“成与不成,便看此物了。”
他抬手,指节轻轻叩击门板,一下,两下,三下,节奏平稳,不卑不亢。
屋内静悄悄的,没有半点回应。
云烬耐心地等了片刻,又抬手敲了一下。这一次,门内终于有了动静。木门被轻轻拉开一条缝,一只锐利如鹰隼的眼睛,从缝隙里探出来,死死地盯着他。
云烬没有说话,只是将手里的碎布微微举高,让那点黑莲图案,恰好落在门缝透进来的月光下。那只眼睛扫过碎布,又落在他脸上,目光里的审视与戒备,渐渐淡了几分。紧接着,门被拉开了大半。一个身着曳地绯色长裙的女子,静立在门后,青丝如瀑,眉心一点朱砂痣,正是内门大师姐,煞神银凤。
“你来了。”她的声音清冷,像是碎冰撞在玉石上。
云烬微微颔首,迈步跨进门内:“师姐相邀,岂敢不来。”
门在他身后,悄无声息地关上了。关门的声音很轻,但云烬知道,这扇门一旦关上,就不是想开就能开的了。

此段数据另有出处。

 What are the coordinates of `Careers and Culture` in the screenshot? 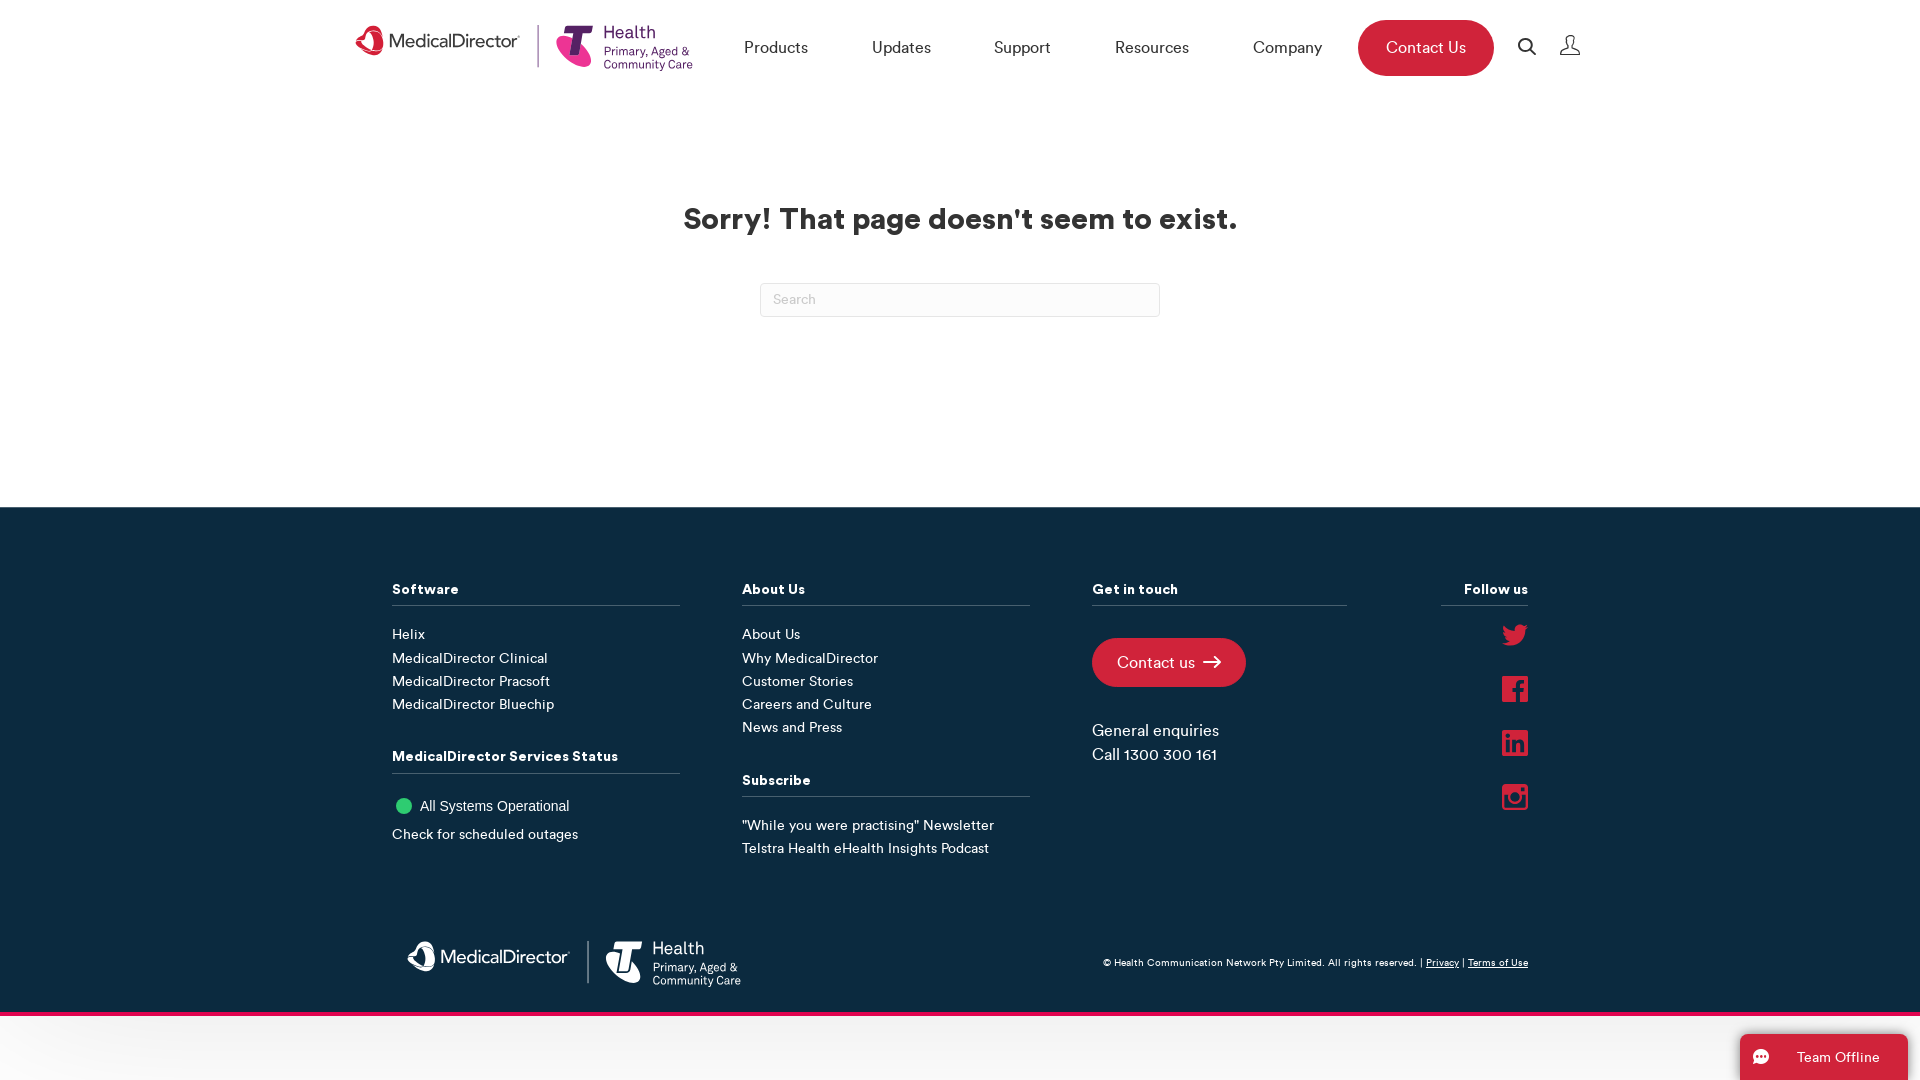 It's located at (807, 704).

屋内点着一盏琉璃灯,暖黄的光晕,将满室的清冷冲淡了几分。银凤转身走向窗边,纤细的手指撩起一点帘子,目光掠过窗外沉沉的夜色。
“你比我想象中来得晚。”她头也不回地说。
云烬站着没动,手还搭在门把上,语气平淡:“太急的人,往往死得最快。师姐该懂这个道理。”
银凤闻言,转过身来,靠在窗框上,嘴角勾起一抹似笑非笑的弧度:“你倒是比传闻中,要清醒得多。”
云烬抬眼看向她,目光锐利如刀,直刺人心:“清醒换不来活路,师姐既肯见我,必是有所图。直说吧,你的条件是什么?”
“严九娘可不好惹,我不做亏本生意。”银凤走过来,裙角扫过地面,没有声音。她停在他面前一步远的地方,抬头看他,“我护你周全,你替我对付一个人。”